▶ _Directions for this task_:
For the entries below, the expected answer is the line with "Viewport: 934px width, 587px height.", the line with "Task: Open Louis", and every line between them, exactly as written, and nothing more.

====================

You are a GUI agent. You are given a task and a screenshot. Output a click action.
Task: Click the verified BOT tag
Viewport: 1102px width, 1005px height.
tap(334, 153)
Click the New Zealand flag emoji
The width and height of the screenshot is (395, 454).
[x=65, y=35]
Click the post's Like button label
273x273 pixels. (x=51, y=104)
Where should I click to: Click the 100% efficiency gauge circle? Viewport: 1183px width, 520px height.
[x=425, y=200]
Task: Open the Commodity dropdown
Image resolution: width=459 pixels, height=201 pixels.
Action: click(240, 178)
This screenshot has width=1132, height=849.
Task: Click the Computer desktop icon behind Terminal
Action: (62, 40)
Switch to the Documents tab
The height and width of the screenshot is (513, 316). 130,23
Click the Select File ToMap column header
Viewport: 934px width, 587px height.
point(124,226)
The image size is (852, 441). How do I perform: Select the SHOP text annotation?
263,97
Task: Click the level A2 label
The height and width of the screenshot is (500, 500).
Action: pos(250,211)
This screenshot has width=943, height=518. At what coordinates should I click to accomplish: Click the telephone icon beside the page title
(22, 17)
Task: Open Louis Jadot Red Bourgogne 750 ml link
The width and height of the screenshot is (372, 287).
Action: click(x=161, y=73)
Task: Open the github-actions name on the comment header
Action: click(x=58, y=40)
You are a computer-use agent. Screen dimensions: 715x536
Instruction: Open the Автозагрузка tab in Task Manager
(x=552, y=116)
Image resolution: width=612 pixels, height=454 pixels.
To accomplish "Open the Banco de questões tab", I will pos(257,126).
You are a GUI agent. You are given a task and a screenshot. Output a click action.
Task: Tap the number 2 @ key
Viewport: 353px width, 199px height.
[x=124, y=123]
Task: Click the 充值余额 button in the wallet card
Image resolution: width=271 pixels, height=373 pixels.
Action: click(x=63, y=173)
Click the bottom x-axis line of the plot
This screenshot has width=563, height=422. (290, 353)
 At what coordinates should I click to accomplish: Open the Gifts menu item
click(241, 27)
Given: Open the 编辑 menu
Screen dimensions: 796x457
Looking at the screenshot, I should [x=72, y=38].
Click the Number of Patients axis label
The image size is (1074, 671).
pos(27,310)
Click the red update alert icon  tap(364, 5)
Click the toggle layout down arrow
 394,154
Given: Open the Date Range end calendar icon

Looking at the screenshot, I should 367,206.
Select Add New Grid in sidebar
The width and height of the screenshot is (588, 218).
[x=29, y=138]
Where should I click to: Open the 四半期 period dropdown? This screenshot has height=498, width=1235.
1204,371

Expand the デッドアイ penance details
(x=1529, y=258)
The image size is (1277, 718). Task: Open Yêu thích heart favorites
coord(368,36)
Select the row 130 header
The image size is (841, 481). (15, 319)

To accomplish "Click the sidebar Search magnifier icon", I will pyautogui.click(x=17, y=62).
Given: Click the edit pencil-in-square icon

====================

▶ _Answer space_:
Viewport: 934px width, 587px height.
point(124,226)
The image size is (852, 441). How do I perform: Select the SHOP text annotation?
263,97
Task: Click the level A2 label
The height and width of the screenshot is (500, 500).
Action: pos(250,211)
This screenshot has width=943, height=518. At what coordinates should I click to accomplish: Click the telephone icon beside the page title
(22, 17)
Task: Open Louis Jadot Red Bourgogne 750 ml link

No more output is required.